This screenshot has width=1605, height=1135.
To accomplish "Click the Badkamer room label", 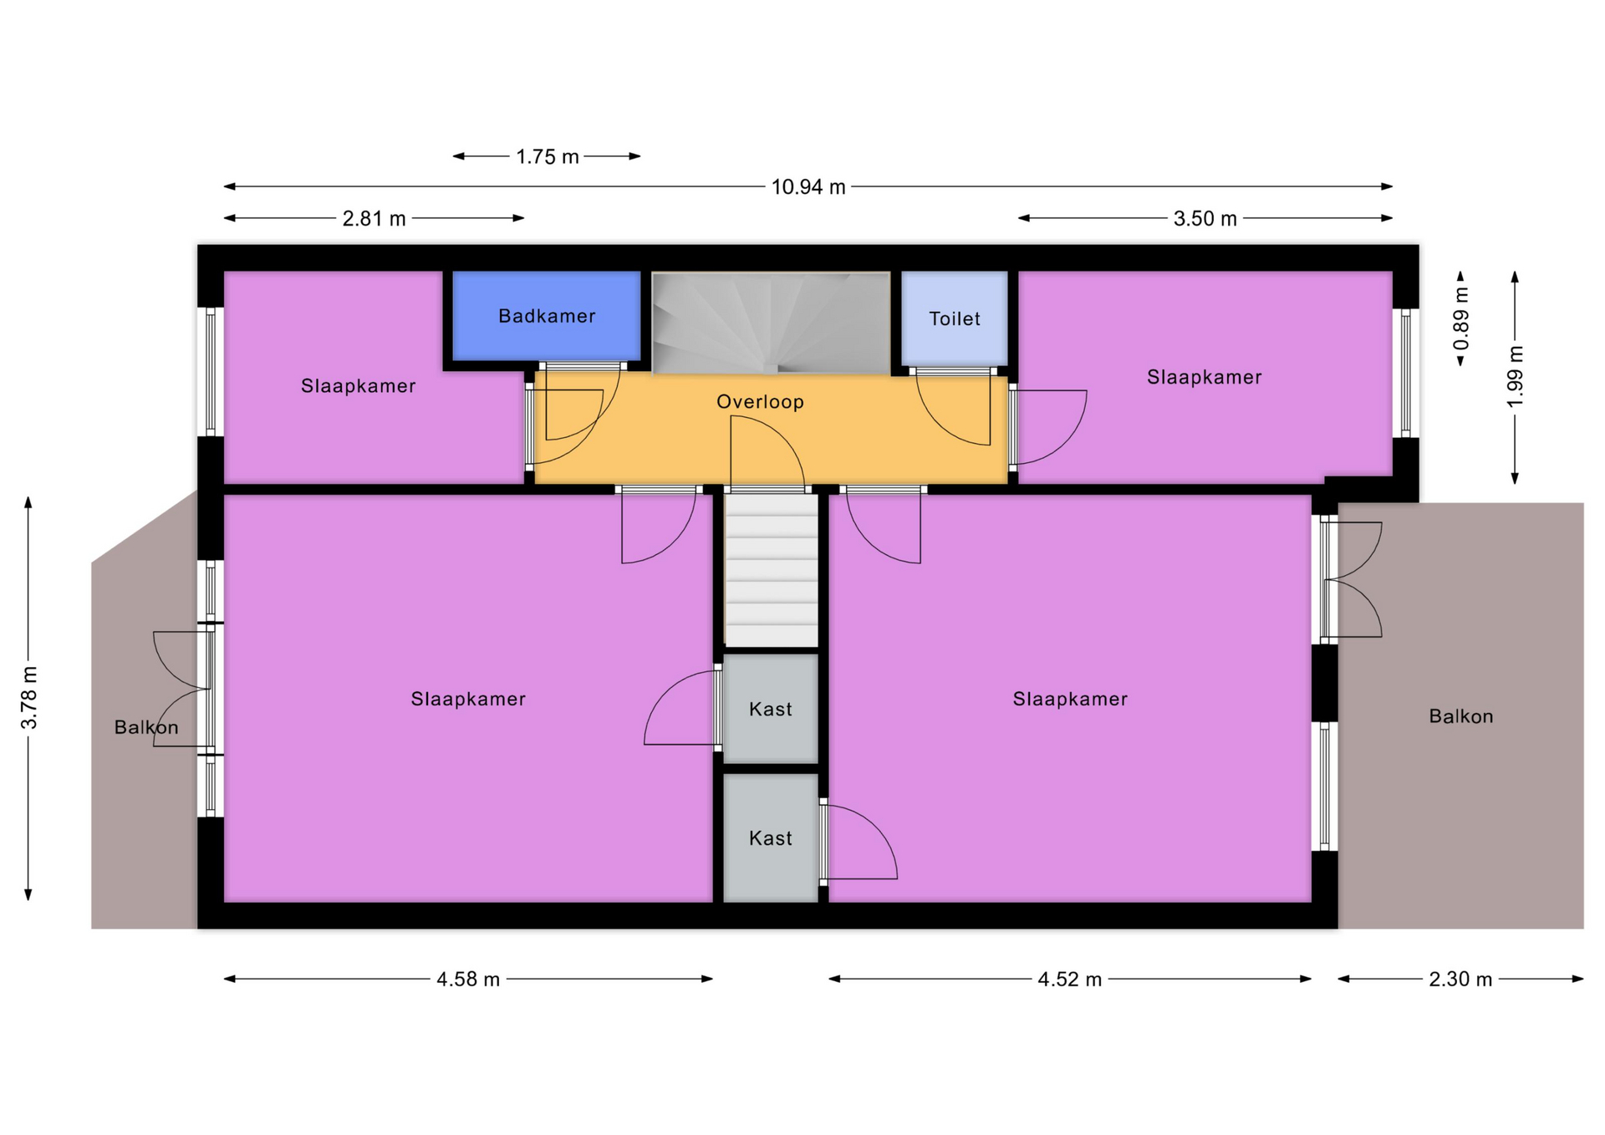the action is pyautogui.click(x=547, y=316).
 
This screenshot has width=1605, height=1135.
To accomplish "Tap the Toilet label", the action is pyautogui.click(x=955, y=318).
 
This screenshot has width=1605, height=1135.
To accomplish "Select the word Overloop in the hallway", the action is pyautogui.click(x=760, y=402).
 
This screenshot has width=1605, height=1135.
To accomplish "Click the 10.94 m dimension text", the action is pyautogui.click(x=808, y=187).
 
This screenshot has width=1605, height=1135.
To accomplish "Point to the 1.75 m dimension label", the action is pyautogui.click(x=548, y=157).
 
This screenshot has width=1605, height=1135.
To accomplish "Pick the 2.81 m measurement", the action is pyautogui.click(x=374, y=219).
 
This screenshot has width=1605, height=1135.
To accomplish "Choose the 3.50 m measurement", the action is pyautogui.click(x=1205, y=219).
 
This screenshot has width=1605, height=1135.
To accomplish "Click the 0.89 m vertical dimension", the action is pyautogui.click(x=1460, y=319).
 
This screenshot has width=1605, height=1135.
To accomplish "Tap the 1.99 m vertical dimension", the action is pyautogui.click(x=1515, y=376).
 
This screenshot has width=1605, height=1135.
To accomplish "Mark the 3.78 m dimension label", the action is pyautogui.click(x=29, y=698).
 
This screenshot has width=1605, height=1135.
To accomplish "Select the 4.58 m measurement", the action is pyautogui.click(x=468, y=980).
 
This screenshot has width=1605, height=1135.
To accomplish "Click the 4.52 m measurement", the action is pyautogui.click(x=1070, y=980).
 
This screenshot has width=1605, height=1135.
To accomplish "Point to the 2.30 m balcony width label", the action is pyautogui.click(x=1460, y=980).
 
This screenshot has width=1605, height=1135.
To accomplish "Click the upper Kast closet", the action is pyautogui.click(x=770, y=709).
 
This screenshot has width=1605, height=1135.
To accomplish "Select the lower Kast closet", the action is pyautogui.click(x=770, y=838).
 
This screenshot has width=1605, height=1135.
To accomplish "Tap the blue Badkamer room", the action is pyautogui.click(x=547, y=316).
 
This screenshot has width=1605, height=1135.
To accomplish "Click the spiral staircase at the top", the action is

--------------------------------

# WORK INSTRUCTIONS
Which lines above contain the word "dimension"? Pick out each one and copy it in full.

# SOLUTION TO THE PROBLEM
To accomplish "Click the 10.94 m dimension text", the action is pyautogui.click(x=808, y=187).
To accomplish "Point to the 1.75 m dimension label", the action is pyautogui.click(x=548, y=157).
To accomplish "Click the 0.89 m vertical dimension", the action is pyautogui.click(x=1460, y=319).
To accomplish "Tap the 1.99 m vertical dimension", the action is pyautogui.click(x=1515, y=376).
To accomplish "Mark the 3.78 m dimension label", the action is pyautogui.click(x=29, y=698).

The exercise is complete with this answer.